*** Data extract ***

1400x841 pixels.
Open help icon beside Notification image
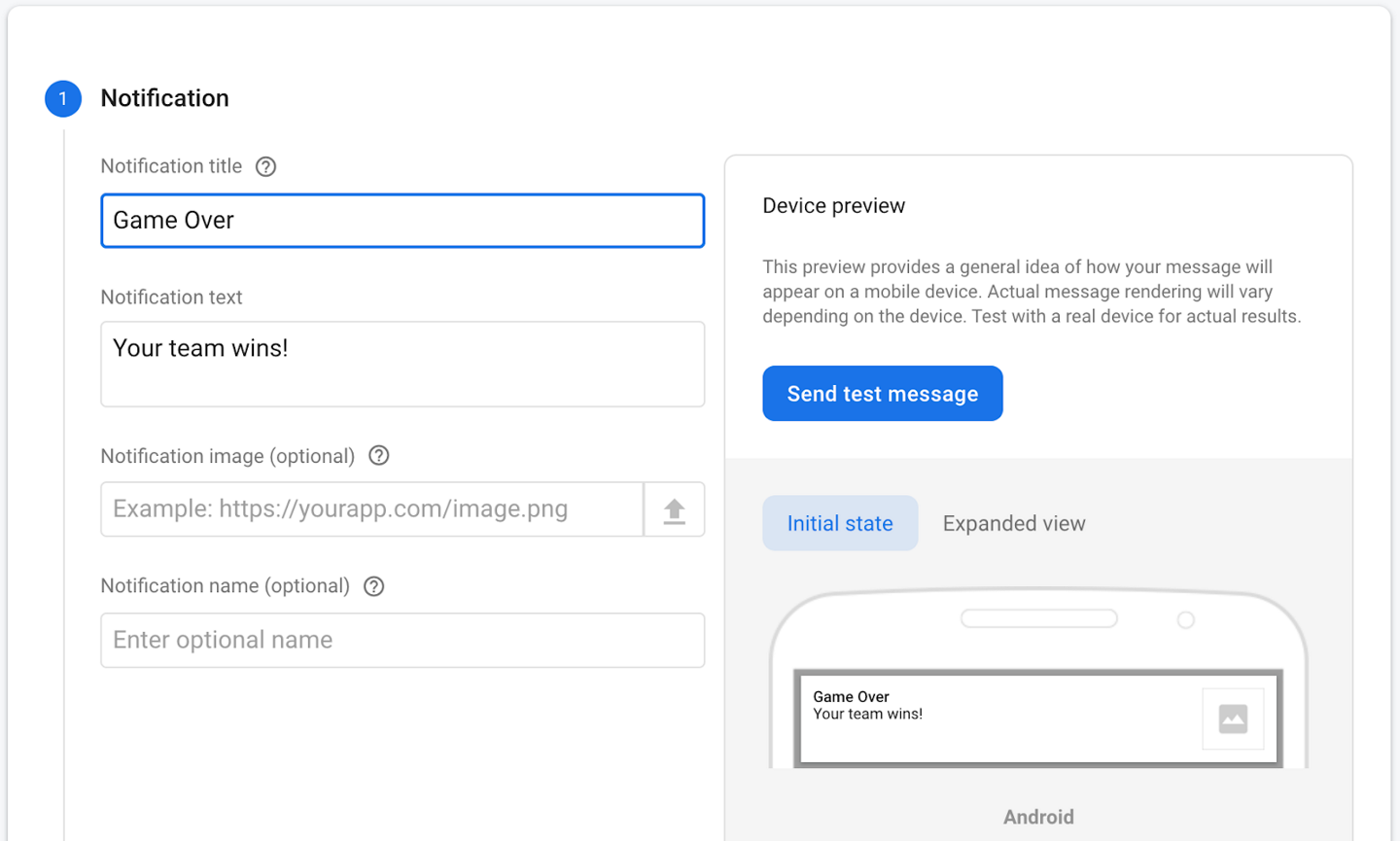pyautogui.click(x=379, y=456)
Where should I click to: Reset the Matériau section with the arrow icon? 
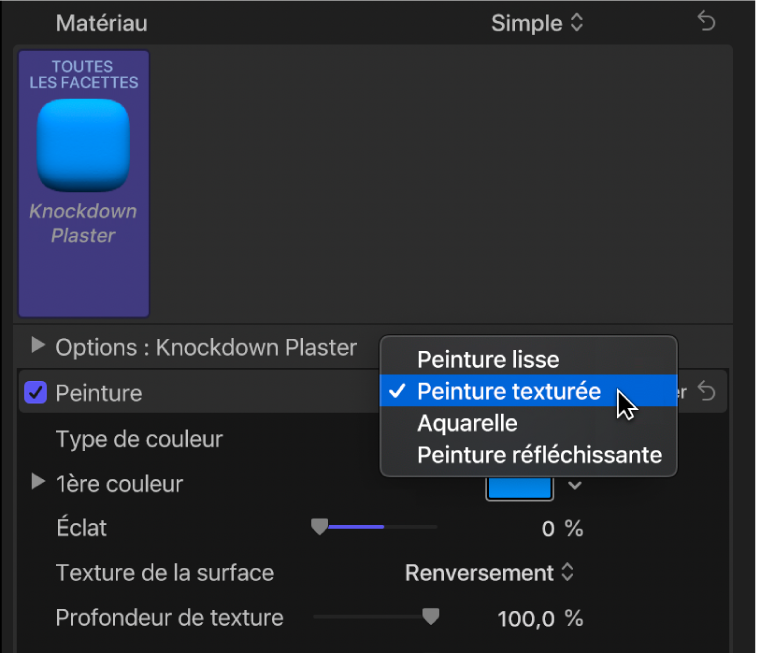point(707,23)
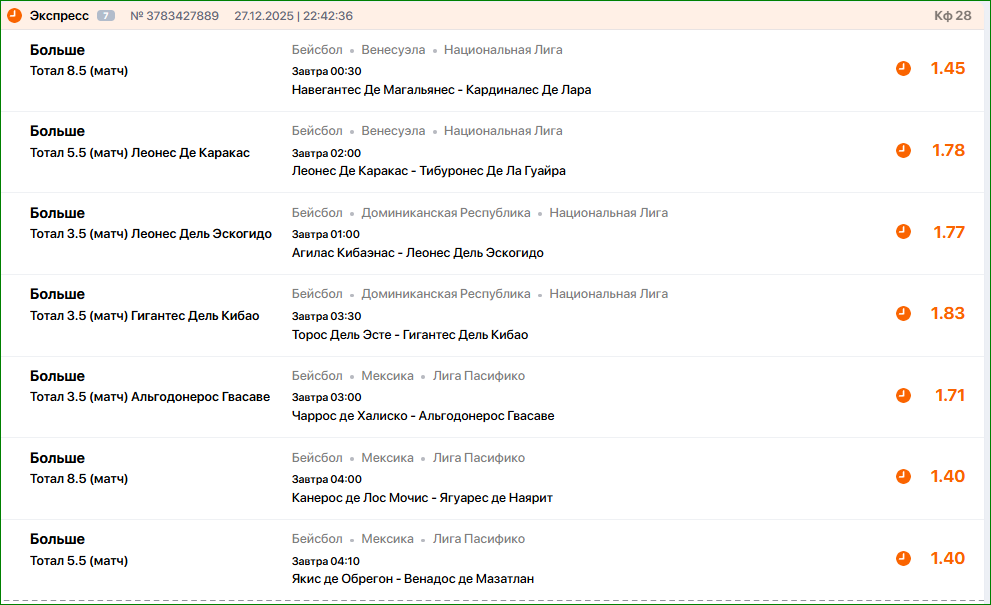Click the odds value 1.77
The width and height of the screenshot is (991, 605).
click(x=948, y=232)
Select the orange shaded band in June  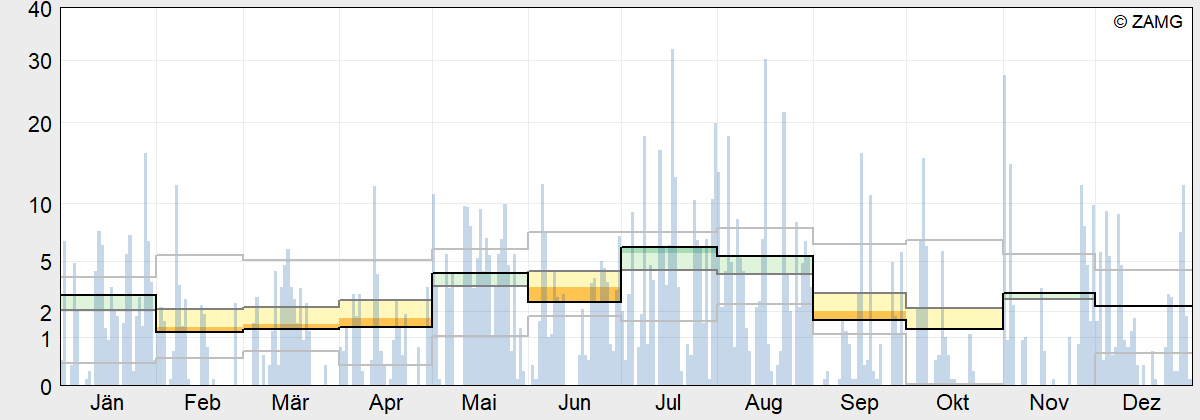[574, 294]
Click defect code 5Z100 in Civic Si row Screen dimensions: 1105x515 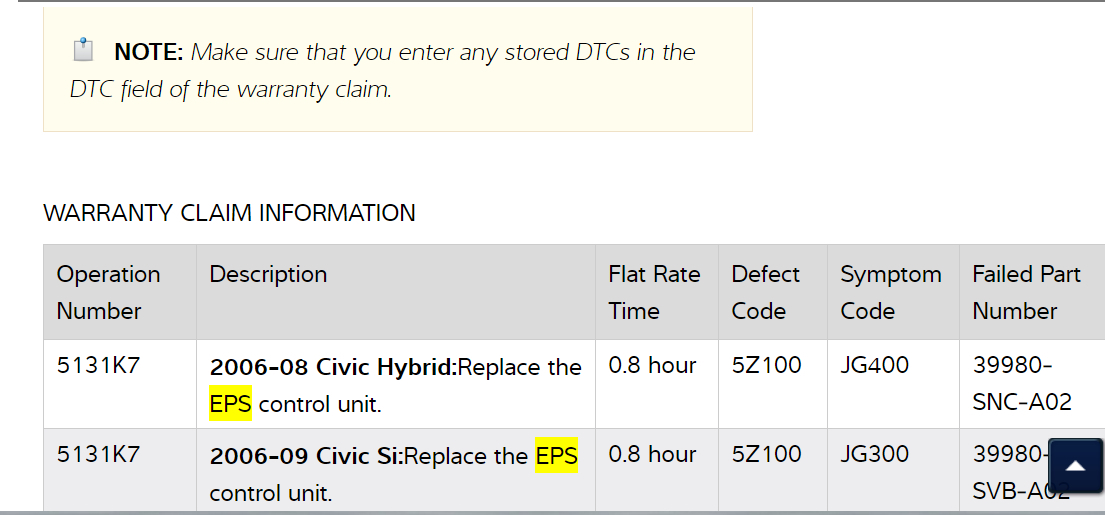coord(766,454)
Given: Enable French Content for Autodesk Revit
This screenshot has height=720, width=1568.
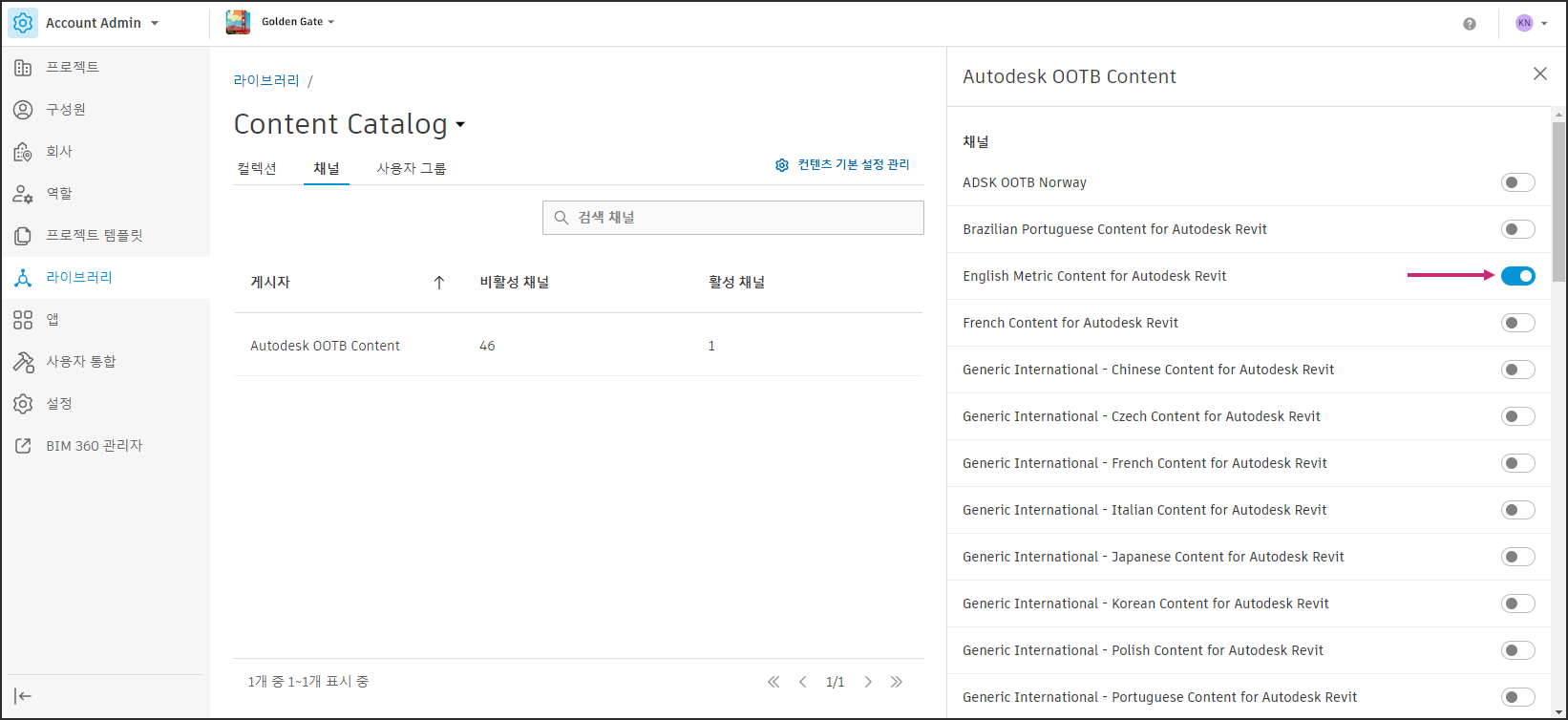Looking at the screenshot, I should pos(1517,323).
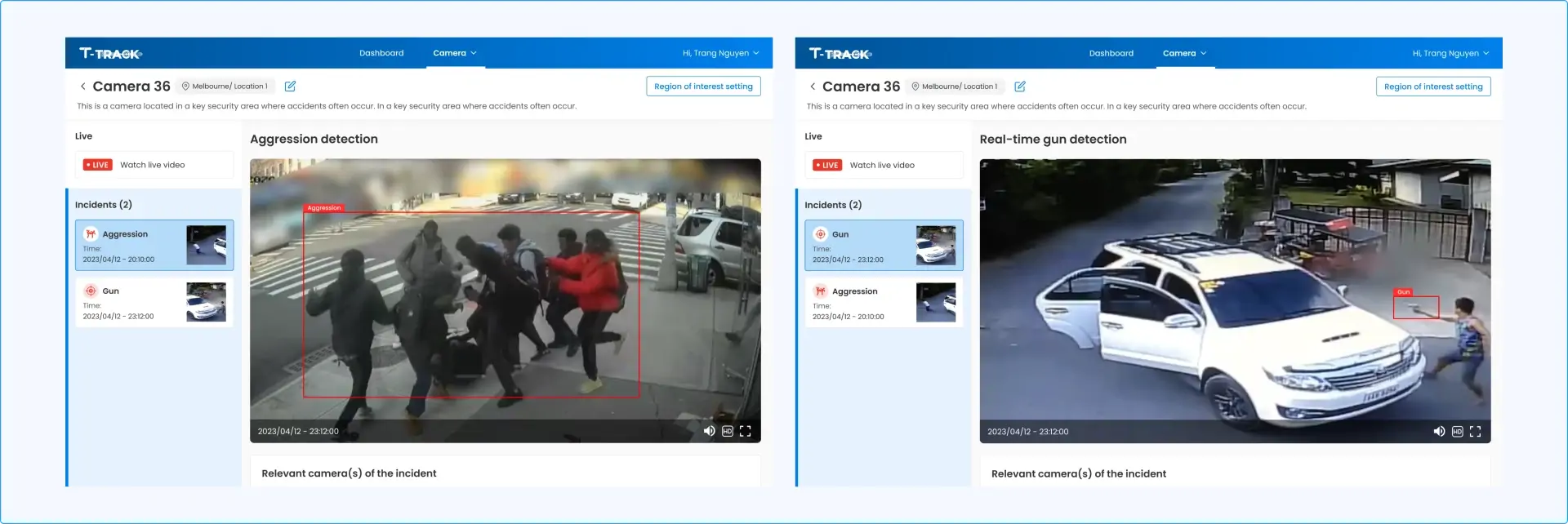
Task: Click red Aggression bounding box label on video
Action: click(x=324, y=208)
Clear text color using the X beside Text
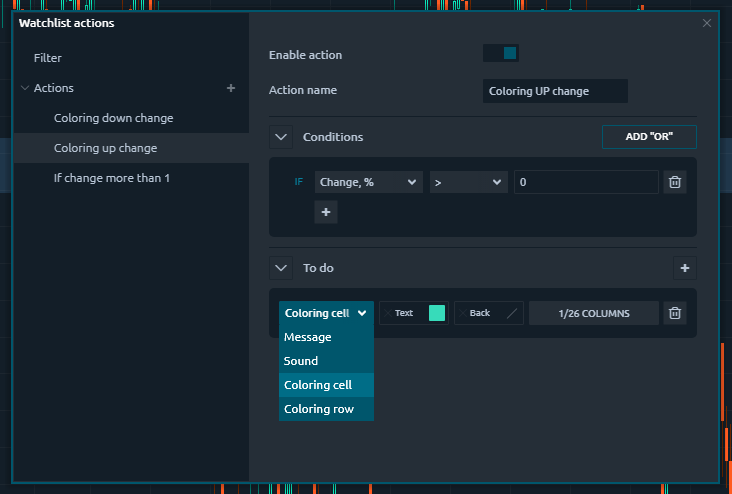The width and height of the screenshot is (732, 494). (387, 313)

*** End of Data extract ***

* [Assigned task]:
Please copy the lines exactly, beginning at the one containing "Given: Enable French" and ending at the last line of the records above, both included, with the pictures left out.

* [Response]:
Given: Enable French Content for Autodesk Revit
This screenshot has height=720, width=1568.
Looking at the screenshot, I should pos(1517,323).
Task: Click red Aggression bounding box label on video
Action: click(x=324, y=208)
Clear text color using the X beside Text
The width and height of the screenshot is (732, 494). (387, 313)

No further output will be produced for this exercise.